In a CNBC interview on November 21, Lee revealed that the chaos began when a stablecoin on one major exchange abruptly collapsed to $0.65 due to what he called an internal pricing error. That unexpected drop instantly activated the platform’s ADL (auto-deleverage) mechanism, a process designed to protect the exchange by forcibly unwinding positions.
According to Lee, the malfunction set off millions of automatic liquidations within minutes, wiping out traders and forcing margin accounts to close simultaneously. What followed was a full-scale feedback loop: every liquidation added selling pressure, causing further liquidations across interconnected markets.
Lee described the event as a chain reaction caused by a code-level flaw, one severe enough to hit market makers’ balance sheets and force them to rapidly pull back liquidity. This retrenchment, he said, weakened market depth across the entire crypto ecosystem.

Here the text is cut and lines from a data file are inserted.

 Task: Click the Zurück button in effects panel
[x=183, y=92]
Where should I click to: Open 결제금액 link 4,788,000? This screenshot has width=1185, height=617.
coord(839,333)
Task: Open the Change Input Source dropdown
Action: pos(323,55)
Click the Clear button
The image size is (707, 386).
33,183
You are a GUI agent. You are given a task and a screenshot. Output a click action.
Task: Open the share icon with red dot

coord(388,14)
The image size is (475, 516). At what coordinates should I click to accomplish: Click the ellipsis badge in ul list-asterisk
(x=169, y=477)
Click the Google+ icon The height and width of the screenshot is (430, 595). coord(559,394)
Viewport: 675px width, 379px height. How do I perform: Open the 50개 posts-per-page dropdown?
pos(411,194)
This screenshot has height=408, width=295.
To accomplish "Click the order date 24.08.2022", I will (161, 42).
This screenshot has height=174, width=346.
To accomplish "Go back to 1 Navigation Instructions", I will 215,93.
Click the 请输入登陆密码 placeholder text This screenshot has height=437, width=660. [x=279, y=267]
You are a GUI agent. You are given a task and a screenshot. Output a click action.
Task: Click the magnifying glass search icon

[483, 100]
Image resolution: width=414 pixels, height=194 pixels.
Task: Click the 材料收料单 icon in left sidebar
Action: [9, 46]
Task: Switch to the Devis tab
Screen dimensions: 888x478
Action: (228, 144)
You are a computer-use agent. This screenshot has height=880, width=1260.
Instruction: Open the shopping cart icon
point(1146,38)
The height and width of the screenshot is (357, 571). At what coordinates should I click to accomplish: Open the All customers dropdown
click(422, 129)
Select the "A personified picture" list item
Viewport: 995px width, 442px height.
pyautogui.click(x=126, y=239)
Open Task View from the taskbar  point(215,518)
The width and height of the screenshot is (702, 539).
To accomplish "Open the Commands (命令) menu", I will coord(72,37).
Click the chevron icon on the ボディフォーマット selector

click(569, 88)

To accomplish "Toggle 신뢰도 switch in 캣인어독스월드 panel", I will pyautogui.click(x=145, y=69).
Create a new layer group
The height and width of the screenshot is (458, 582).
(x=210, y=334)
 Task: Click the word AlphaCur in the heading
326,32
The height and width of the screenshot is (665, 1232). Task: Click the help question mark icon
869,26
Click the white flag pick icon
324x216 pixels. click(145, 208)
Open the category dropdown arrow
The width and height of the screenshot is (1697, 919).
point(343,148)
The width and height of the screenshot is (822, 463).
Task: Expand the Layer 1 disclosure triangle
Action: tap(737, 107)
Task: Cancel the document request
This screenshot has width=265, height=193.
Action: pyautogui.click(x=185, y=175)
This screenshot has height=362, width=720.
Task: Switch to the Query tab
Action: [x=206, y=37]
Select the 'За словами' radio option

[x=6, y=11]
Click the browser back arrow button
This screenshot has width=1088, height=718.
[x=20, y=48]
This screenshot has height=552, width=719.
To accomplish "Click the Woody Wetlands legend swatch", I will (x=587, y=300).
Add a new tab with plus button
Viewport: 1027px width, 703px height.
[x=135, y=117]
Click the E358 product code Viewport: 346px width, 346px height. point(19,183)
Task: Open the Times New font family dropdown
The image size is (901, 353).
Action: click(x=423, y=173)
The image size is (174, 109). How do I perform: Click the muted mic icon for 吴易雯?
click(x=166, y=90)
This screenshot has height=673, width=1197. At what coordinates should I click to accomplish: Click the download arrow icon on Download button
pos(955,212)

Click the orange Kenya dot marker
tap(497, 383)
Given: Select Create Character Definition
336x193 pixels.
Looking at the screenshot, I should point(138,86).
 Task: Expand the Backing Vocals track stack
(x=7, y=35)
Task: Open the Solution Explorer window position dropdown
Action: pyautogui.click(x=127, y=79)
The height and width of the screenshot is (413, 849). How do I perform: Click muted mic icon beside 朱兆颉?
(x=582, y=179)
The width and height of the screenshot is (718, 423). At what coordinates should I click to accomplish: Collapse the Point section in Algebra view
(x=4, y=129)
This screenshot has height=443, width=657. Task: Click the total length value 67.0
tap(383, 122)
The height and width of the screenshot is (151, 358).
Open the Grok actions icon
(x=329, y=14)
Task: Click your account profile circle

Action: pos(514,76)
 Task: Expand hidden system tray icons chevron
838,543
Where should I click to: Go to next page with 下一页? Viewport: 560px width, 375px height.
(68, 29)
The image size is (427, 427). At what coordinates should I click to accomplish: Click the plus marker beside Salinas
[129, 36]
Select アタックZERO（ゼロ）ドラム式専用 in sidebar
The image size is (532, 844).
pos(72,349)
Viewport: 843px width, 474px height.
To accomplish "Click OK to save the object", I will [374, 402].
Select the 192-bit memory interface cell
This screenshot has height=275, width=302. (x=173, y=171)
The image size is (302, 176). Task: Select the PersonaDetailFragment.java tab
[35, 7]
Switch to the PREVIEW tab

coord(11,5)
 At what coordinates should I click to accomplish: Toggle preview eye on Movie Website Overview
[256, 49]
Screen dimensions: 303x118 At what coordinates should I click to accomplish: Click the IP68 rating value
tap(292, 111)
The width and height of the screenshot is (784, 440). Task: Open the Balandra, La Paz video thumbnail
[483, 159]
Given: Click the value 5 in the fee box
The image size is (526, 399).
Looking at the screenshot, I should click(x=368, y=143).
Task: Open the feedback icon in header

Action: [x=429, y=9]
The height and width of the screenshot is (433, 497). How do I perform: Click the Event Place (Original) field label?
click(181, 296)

The aftershocks were visible for weeks. With liquidity providers sidelining capital and exchanges tightening risk controls, the broader market entered a period of sustained stress, ultimately sending Bitcoin and other major assets into a prolonged tailspin throughout late October and early November.
Lee emphasized that the fallout was not a traditional panic, but rather a structural failure that cascaded through the system faster than human intervention could stop it. As liquidity thinned, volatility spiked, amplifying the downturn.
While the specific stablecoin and exchange were not publicly named, Lee suggested that the combination of automated liquidation systems, flawed pricing logic, and insufficient circuit breakers made the event uniquely destructive, and a critical lesson for digital asset infrastructure going forward.